The intestinal symport system moves nutrients across membranes via transporters, and is required for absorption of major nutrients such as glucose, amino acids, and bile acids (which are required for fat absorption). Most of these transporters are regulated by Na+, but the standard diet does not provide sufficient levels of this ion to the intestinal lumen to support this system.

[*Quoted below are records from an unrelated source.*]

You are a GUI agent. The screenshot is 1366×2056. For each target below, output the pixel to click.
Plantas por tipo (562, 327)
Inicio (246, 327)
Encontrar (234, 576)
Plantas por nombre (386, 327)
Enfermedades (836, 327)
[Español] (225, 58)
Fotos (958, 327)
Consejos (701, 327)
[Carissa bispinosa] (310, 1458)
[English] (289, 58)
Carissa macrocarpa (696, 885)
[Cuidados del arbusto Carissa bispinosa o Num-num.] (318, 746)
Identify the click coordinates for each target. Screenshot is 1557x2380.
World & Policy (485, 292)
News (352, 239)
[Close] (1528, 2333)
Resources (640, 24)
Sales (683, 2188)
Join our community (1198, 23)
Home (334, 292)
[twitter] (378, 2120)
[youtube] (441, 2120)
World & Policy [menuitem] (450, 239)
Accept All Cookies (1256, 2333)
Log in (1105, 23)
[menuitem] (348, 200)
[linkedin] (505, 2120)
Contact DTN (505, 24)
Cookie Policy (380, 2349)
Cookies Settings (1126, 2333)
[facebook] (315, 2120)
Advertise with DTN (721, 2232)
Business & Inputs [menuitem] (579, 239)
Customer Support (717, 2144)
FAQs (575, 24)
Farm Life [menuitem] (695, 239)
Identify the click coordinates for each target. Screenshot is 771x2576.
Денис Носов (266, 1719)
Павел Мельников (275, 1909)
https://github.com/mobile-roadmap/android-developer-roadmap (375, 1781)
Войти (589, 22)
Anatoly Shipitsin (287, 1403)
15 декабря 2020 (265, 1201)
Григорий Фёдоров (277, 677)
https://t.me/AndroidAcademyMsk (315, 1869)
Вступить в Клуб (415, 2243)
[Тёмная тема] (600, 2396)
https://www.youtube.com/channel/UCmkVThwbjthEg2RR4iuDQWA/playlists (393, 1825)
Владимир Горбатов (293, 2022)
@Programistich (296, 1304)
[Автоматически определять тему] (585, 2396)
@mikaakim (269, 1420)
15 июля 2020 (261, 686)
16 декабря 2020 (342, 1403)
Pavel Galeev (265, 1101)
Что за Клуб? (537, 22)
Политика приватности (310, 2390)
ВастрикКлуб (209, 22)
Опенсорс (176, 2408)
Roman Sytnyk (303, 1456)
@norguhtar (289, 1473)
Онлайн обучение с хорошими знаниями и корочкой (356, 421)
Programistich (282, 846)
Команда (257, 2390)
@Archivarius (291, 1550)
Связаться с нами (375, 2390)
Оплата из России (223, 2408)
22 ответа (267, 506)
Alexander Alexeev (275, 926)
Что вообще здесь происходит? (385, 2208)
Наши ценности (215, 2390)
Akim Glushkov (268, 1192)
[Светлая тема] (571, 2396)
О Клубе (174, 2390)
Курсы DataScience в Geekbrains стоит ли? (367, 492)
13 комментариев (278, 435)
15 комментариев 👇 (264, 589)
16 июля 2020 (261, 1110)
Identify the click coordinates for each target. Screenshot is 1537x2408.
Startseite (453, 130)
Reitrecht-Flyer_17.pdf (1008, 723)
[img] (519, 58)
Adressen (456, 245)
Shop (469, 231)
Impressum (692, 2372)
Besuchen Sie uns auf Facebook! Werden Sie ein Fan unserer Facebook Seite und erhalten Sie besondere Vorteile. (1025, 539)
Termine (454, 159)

Claudins form paracellular barriers between epithelial cells, and claudin-2 and -15 regulate paracellular ion flow in the intestine. We investigated how cell adherence, tight junction barriers, and claudins regulate the supply of Na+ to the intestinal lumen in mice. We created Cldn2−/−Cldn15−/− (double-knockout) mice and analyzed intestinal tissues by reverse-transcription polymerase chain reaction, immunoblot, immunofluorescence, electron microscopy, and H&E analyses. We also measured paracellular Na+ flow, luminal Na+ concentration, and absorption of glucose, amino acids, and fats, which were administered orally to the mice. Paracellular flow of Na+ from the intestinal submucosa to the lumen, and therefore the concentration of Na+ in the lumen, was greatly reduced in intestines of Cldn2−/−Cldn15−/− mice. Absorption of glucose, amino acids, and fats also decreased in the mice, which died by postnatal day 25 from malnutrition. The paracellular flow of Na+ from the intestinal submucosa is regulated by tight junctions that contain claudin-2 and -15. This system is required for the absorption of glucose, amino acids, and fats; disruption of this system in mice leads to infant death as a result of malabsorption.